More than 1,000 firefighters throughout the region gathered Saturday at Penta Career Center to receive free hands-on training with others in their field during the annual Northwestern Ohio Volunteer Firemen’s Association Regional Fire School.
“We're proud that in northwest Ohio we put together something like this,” said Brad Gilbert, 56, of Rossford, the fire school’s public information officer.
The volunteer firefighters’ association, he said, is proud “to have the attendance, the participation, and now starting to get recognized from the rest of the state that we're doing something good here.”
The fire school, making its return after being shut down by the coronavirus pandemic’s onset two years ago, was held at Penta in Perrysburg Township for the first time.
Training had been offered in the interim via Zoom calls, said fire school chairman Jeff Orphal, 62, of Wapakoneta, Ohio, but such virtual instruction was not a long-term solution for such a “hands-on” profession.
More than 30 different classes, “from firefighting to EMS to hazmat,” were offered, with Mr. Orphal urging new volunteers just entering the field to select the more hands-on classes. Subjects were taught either in three-hour or six-hour sessions, with those taking the shorter courses able to select two for the day.
“In the fire service, the challenges that we meet are ever growing,” said Tyler King, 31, a volunteer firefighter from the western Allen County village of Spencerville, Ohio, who said it was good to “keep up to date with everything we're gonna run into.”
“Firefighting is a thing where you're always learning and you're always improving,” said Harley Ashby, 17, a Penta student from Luckey, who also participated with an eye toward obtaining his Firefighter II certification. Young Ashby said he expects to “go pretty much straight onto a fire department,” after graduating Penta.
The program moved to Penta from Bowling Green State University, where the fire school’s enrollment had grown enough that classes had to be spread out over multiple buildings. Penta offered a single large venue where everyone could be under one roof.

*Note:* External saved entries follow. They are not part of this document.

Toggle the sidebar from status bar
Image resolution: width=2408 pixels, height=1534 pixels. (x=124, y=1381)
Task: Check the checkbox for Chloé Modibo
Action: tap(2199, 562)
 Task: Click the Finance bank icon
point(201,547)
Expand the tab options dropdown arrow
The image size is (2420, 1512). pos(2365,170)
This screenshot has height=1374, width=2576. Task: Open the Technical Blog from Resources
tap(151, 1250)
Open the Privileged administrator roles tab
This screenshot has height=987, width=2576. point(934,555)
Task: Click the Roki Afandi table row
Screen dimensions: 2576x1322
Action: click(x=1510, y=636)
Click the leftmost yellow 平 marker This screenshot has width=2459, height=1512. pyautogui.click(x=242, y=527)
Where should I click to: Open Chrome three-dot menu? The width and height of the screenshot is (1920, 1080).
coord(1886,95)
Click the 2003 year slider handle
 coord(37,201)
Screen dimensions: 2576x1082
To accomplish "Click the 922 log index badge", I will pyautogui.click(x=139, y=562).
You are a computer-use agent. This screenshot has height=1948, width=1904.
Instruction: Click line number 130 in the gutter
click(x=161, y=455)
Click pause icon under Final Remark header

The program provides an important “opportunity for everyone in the area to get together and actually network, communicate, see each other, and talk,” Mr. Gilbert said.
The face-to-face communication has down-the-road benefits, he said, because when multiple fire departments are called to “disaster scenes, they recognize each other, they know how to talk to each other because they know how to talk to each other because they've been at events like this.”